Our society is teaching young people to avoid direct experience in nature. That lesson is delivered in schools, families, even organizations devoted to the outdoors, and codified into the legal and regulatory structures of many of our communities. Our institutions, urban/suburban design, and cultural attitudes unconsciously associate nature with doom—while disassociating the outdoors from joy and solitude. Wellmeaning public-school systems, media, and parents are effectively scaring children straight out of the woods and fields. In the patent-or-perish environment of higher education, we see the death of natural history as the more hands-on disciplines, such as zoology, give way to more theoretical and remunerative microbiology and genetic engineering. Rapidly advancing technologies are blurring the lines between humans, other animals, and machines. The postmodern notion that reality is only a construct—that we are what we program—suggests limitless human possibilities; but as the young spend less and less of their lives in natural surroundings, their senses narrow, physiologically and psychologically, and this reduces the richness of human experience.
Yet, at the very moment that the bond is breaking between the young and the natural world, a growing body of research links our mental, physical, and spiritual health directly to our association with nature— in positive ways. Several of these studies suggest that thoughtful exposure of youngsters to nature can even be a powerful form of therapy for attention-deficit disorders and other maladies. As one scientist puts it, we can now assume that just as children need good nutrition and adequate sleep, they may very well need contact with nature.

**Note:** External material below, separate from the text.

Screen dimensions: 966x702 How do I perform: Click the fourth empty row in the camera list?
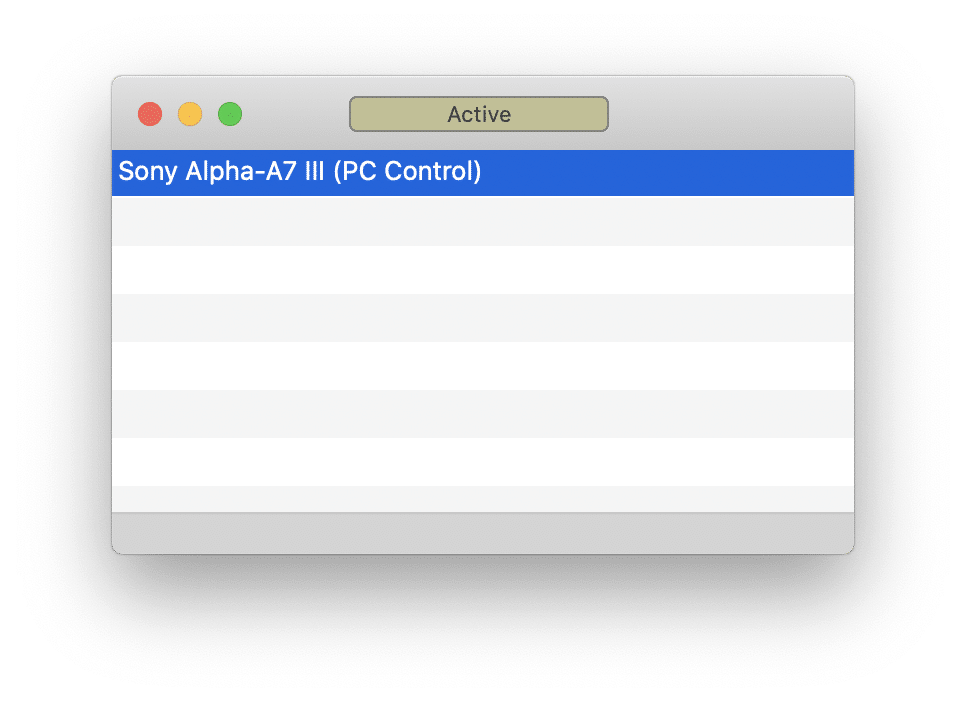[x=482, y=365]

Reducing that deficit—healing the broken bond between our young and nature—is in our self-interest, not only because aesthetics or justice demands it, but also because our mental, physical, and spiritual health depends upon it. The health of the earth is at stake as well. How the young respond to nature, and how they raise their own children, will shape the configurations and conditions of our cities, homes—our daily lives. The following pages explore an alternative path to the future, including some of the most innovative environment-based school programs; a reimagining and redesign of the urban environment—what one theorist calls the coming “zoopolis”; ways of addressing the challenges besetting environmental groups; and ways that faith-based organizations can help reclaim nature as part of the spiritual development of children. Parents, children, grandparents, teachers, scientists, religious leaders, environmentalists, and researchers from across the nation speak in these pages. They recognize the transformation that is occurring. Some of them paint another future, in which children and nature are reunited— and the natural world is more deeply valued and protected.

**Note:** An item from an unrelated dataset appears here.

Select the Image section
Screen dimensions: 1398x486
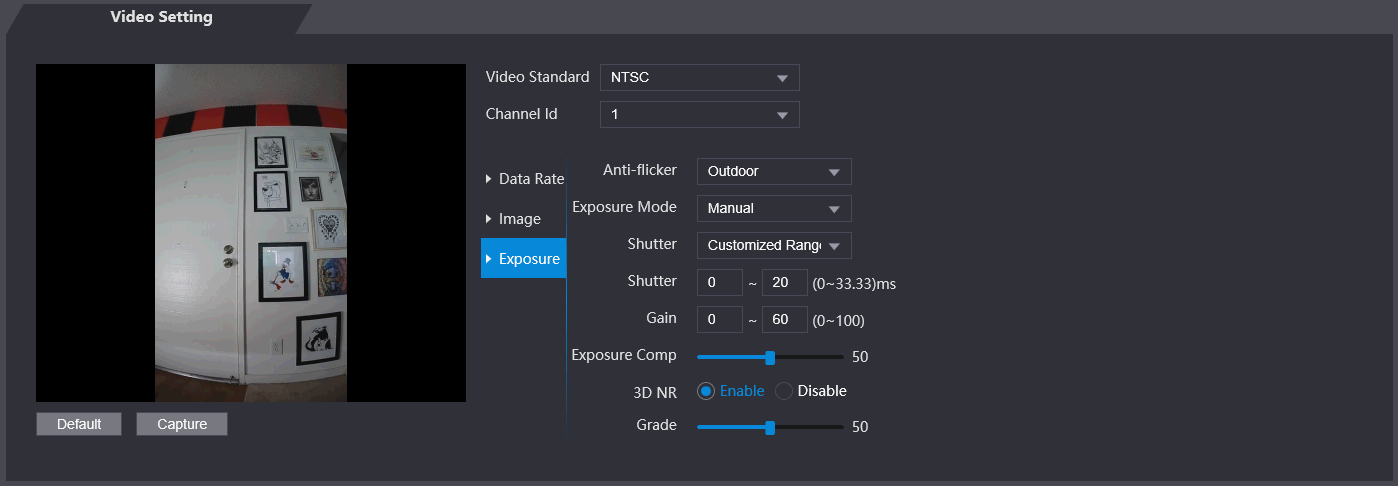[519, 219]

During the research for this book, I was encouraged to find that many people now of college age—those who belong to the first generation to grow up in a largely de-natured environment—have tasted just enough nature to intuitively understand what they have missed. This yearning is a source of power. These young people resist the rapid slide from the real to the virtual, from the mountains to the Matrix. They do not intend to be the last children in the woods.
My sons may yet experience what author Bill McKibben has called “the end of nature,” the final sadness of a world where there is no escaping man. But there is another possibility: not the end of nature, but the rebirth of wonder and even joy. Jackson’s obituary for the American frontier was only partly accurate: one frontier did disappear, but a second one followed, in which Americans romanticized, exploited, protected, and destroyed nature. Now that frontier—which existed in the family farm, the woods at the end of the road, the national parks, and in our hearts—is itself disappearing or changing beyond recognition.
But, as before, one relationship with nature can evolve into another. This book is about the end of that earlier time, but it is also about a new frontier—a better way to live with nature.